Reprenez la critique du roman Brandebourg après sa dernière phrase et poursuivez-la.

### [Texte du document]

━━━━━━━━━━━━━━━━

Traduction de l’allemand par Rose Labourie – Actes Sud

Le titre de ce roman en VO, Unterleuten, offre un jeu de mots qui résume formidablement cette histoire. En effet, si Unterleuten est le nom du village du Brandebourg où se passe l’histoire, « unter Leuten » en 2 mots signifie littéralement « entre les gens », ou « entre voisins » pourrait-on dire ici. À la manière d’un thriller, Brandebourg nous parle de l’Allemagne des zones rurales délaissées, des oubliés de la réunification, et de notre époque.

Après Nouvel an, chroniqué sur ce blog il y a quelques mois, j’ai à nouveau été bluffée par le talent de Juli Zeh pour faire d’une histoire a priori banale un roman qu’on dévore comme un polar (malgré ses plus de 600 pages). L’autrice prend le temps de planter son décor et de camper ses personnages. On découvre progressivement les différentes facettes, attachantes ou repoussantes, des habitants du cru et des nouveaux arrivants. Très vite, la tension est palpable et on sent que quelque chose va mal tourner dans ce petit village loin de tout. Venant cristalliser des haines quasi ancestrales et des rivalités nouvelles, c’est un projet d’implantation d’éoliennes qui va déchirer cette communauté déjà au bord de l’implosion.

Juli Zeh réunit ici une palette de personnalités hétéroclites et appartenant à plusieurs générations, dont le point commun est sans doute d’appliquer le principe suivant : moi (et ma famille) d’abord. Car personne ici n’est foncièrement mauvais. Pourtant, pour atteindre ses objectifs, assouvir une vengeance, préserver son intégrité et celle de sa famille, ou encore par culpabilité et parfois avec les meilleures intentions (personnelles), la majorité des habitants d’Unterleuten va jouer un rôle dans le drame qui va se produire.

━━━━━━━━━━━━━━━━

### [Extrait des données]
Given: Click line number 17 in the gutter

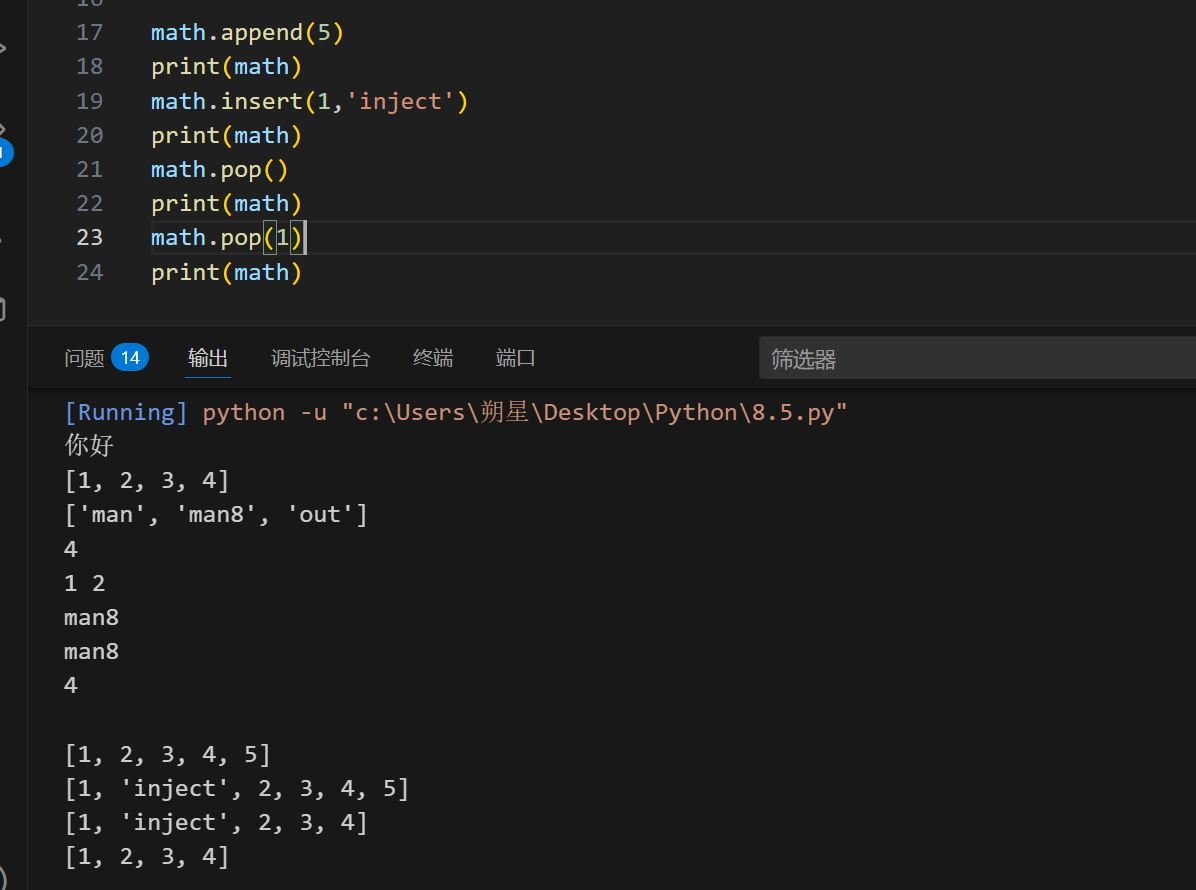Looking at the screenshot, I should [x=90, y=33].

━━━━━━━━━━━━━━━━

### [Résultat attendu]
C’est brillamment construit et, jusque dans les dernières pages, j’ai été impressionnée par les retournements savamment orchestrés par Juli Zeh. Elle nous présente avec Brandebourg une radiographie de l’ex-RDA en proie à l’exode et à la spéculation, mais elle décrit avant tout des réalités très universelles, qu’il s’agisse du comportement humain ou des clivages dans nos sociétés contemporaines où le bien commun ne veut plus dire grand-chose.

Encore une lecture réussie pour moi avec cette talentueuse écrivaine allemande que je recommande chaudement. Et vive Les Feuilles allemandes !

PS : Lors des Feuilles allemandes 2021, montagnedazur avait également lu et beaucoup aimé ce roman. Vous trouverez d’autres avis encore ici et .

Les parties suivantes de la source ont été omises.